From the South to the Southernmost opens in Downtown West Palm Beach, directly across from Whitehall, Henry Flagler’s 75-room mansion, turned museum. Within a 5-mile radius lie Mar-a-Lago and 900 10th Street, the location of the most published photograph I have taken to date- a December 2015 image of young shirtless black boys in the streets- one boy with his head thrown back in exuberance as he physically struggles to carry  in his arms, a dog almost his own size.  January 2018, the house is remodeled and vacant, the children long gone, the neighbourhood rapidly changing hands.

The images in this series were all created during the period of 2015 and 2017, between the Downtown West Palm Beach and Pahokee. This digital show explores themes on impermanence and permanence via photography, and the manipulation of space, as historically black communities are shifted and removed to make way for their successors.

My process in creating the work for the project BlackFlorida is deeply collaborative with the communities.

 

*Wikipedia cited

Johanne Rahaman is a documentary photographer, working in both digital and film formats since 2002. Her most recent body of work, an ongoing photographic archive of shifting urban and rural spaces occupied by the Black communities throughout the State of Florida, consists of environmental portraits, landscape, architectural and still life images, underscoring the urgency and importance of recording these neighbourhoods that are in a constant state of flux. She started documenting these communities that mirror her hometown-the stigmatized Laventille Hills of Trinidad out of a sense of duty to offer the public an alternative view of working class Black neighbourhoods as a sense of place-as home, in a project called BlackFlorida. Compelled by a lack of nuance or positive representation of Black communities in media, this project offers a snapshot of everyday moments, highlighting entrepreneurship, beauty, sensuality, aging, mortality, youth, and resilience, as she seeks to amplify the silenced and marginalized Black working class.
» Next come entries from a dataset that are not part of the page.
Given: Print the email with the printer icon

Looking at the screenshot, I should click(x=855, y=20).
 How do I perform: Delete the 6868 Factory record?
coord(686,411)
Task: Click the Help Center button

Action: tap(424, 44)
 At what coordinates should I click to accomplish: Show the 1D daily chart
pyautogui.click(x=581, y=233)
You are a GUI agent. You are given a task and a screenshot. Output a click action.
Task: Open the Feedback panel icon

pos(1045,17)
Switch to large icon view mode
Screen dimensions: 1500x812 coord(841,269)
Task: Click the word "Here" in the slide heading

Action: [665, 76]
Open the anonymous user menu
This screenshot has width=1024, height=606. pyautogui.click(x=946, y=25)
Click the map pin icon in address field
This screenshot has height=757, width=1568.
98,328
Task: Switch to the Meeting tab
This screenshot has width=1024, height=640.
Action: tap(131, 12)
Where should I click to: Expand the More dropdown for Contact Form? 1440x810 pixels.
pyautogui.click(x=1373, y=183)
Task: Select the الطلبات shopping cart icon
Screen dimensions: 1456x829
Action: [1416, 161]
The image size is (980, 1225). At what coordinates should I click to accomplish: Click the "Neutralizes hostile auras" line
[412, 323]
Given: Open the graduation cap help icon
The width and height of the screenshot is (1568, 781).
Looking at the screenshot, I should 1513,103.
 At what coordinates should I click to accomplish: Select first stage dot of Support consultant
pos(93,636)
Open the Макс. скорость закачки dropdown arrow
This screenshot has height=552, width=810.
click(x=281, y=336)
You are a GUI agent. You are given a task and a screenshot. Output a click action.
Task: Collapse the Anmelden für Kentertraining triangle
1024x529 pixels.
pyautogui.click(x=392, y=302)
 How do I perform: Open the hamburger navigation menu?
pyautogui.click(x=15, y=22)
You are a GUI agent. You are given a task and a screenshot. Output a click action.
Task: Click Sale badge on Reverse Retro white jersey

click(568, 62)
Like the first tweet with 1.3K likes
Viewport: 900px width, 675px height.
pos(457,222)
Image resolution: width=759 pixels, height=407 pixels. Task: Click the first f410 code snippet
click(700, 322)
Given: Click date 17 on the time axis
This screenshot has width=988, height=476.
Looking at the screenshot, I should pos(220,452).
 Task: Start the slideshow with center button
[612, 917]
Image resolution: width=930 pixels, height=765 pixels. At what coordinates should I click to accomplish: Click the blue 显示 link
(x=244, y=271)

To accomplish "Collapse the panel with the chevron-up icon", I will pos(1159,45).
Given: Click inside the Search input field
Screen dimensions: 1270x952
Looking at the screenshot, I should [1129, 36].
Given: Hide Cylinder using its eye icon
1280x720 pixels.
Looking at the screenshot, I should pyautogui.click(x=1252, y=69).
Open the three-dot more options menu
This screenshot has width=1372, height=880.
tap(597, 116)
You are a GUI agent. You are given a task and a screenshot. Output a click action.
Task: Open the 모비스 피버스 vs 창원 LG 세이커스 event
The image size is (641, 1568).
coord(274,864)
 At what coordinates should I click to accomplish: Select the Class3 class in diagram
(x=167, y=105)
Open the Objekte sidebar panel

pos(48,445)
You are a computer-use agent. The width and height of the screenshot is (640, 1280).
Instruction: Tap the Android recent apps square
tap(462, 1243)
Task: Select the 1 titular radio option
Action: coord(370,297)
And at completion, these images will be repatriated to the communities in which they were created, via a trust, to serve as a bridge to the existing archives throughout the state, offering a broader narrative of Black life in Florida.

 

Rahaman's work has appeared in Vogue Magazine online, BBC, Slate France, Quartz Africa, and she has been featured in New Yorker Magazine, Jezebel, NPR’s WLRN and WMFE, Miami NewTimes, Orlando Weekly, and CBS4, NBC6. Her Jacksonville series has been published in the 2017 Summer issue of the Oxford American Magazine, and the inaugural issue of the acclaimed photojournal, Mfon: Women Photographers of the African Diaspora.

​

Rahaman is a 2017 summer resident artist at the Eileen Kaminsky Family Foundation (ESKFF) first live-work residency program in Miami, at Mana Wynwood.